Extended Data Fig. 1: Ago2HA/HA mice are phenotypically normal and have intact Ago2 functions.
From: AGO2 silences mobile transposons in the nucleus of quiescent cells
(a) Targeting strategy. An 2xHA tag and short linker sequence were introduced directly downstream of start codon maintaining 5′UTR and promoter sequences intact. Position of the first exon (1) and length of homology arms are shown. (b) Western blot to MEFs obtained from heterozygous intercrosses. (c) Luciferase assay in MEFs showing intact repression of miRNA (orange) and AGO2 cleavage (red) reporters.

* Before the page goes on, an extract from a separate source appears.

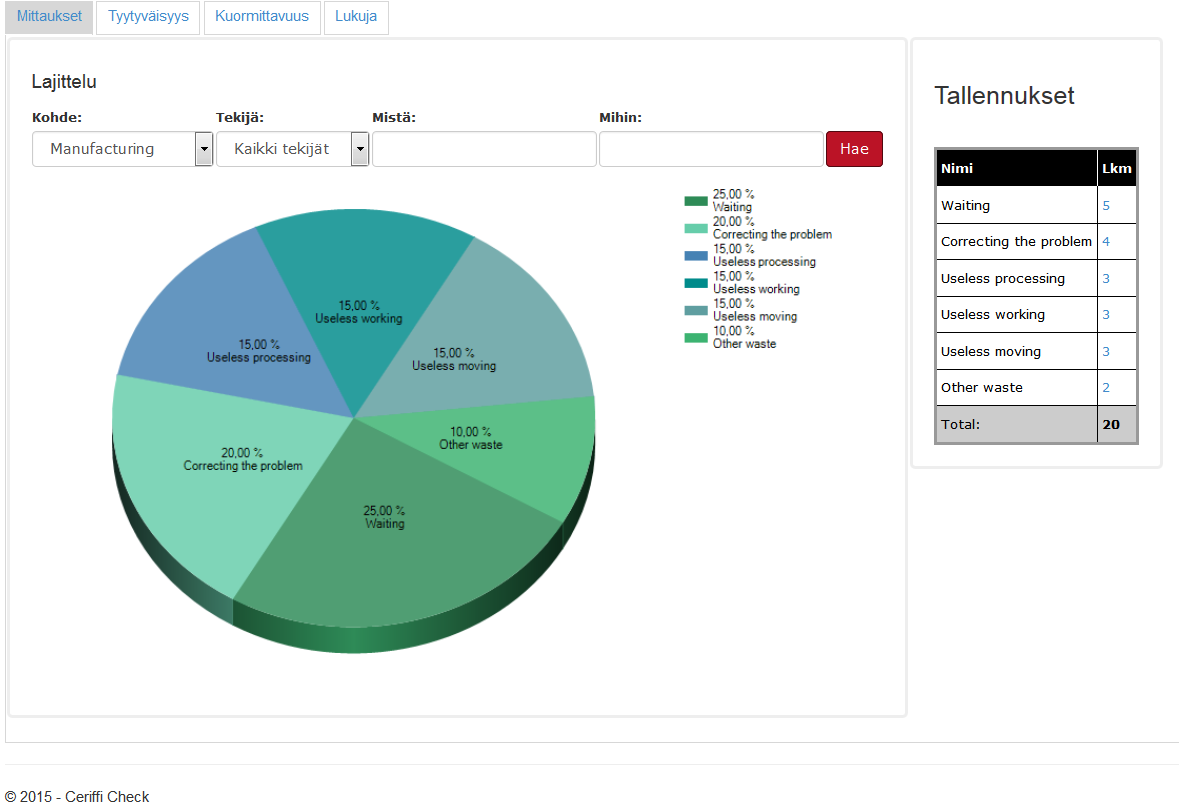This screenshot has width=1179, height=810.
Task: Click the Correcting the problem legend swatch
Action: pos(696,228)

Values represent mean of two biological replicates. Error bars represent standard deviation. p-values were calculated using a one-sided t-test. (d) Expected and observed numbers of genotypes obtained from heterozygous intercrosses at weaning. p-value was calculated with a Chi-square test. (e) Weigh of littermate animals at weaning (males: 14 wild-type, 25 heterozygous, 12 homozygous; females: 11 wild-type, 30 heterozygous, 9 homozygous). Data are presented as mean values +/− SD. p-values were calculated using a one-sided t-test. (f) Hematoxylin & Eosin-stained sections of tissues isolated from Ago2HA/HA animals and Ago2+/+ controls showing intact tissue morphology in homozygous animals.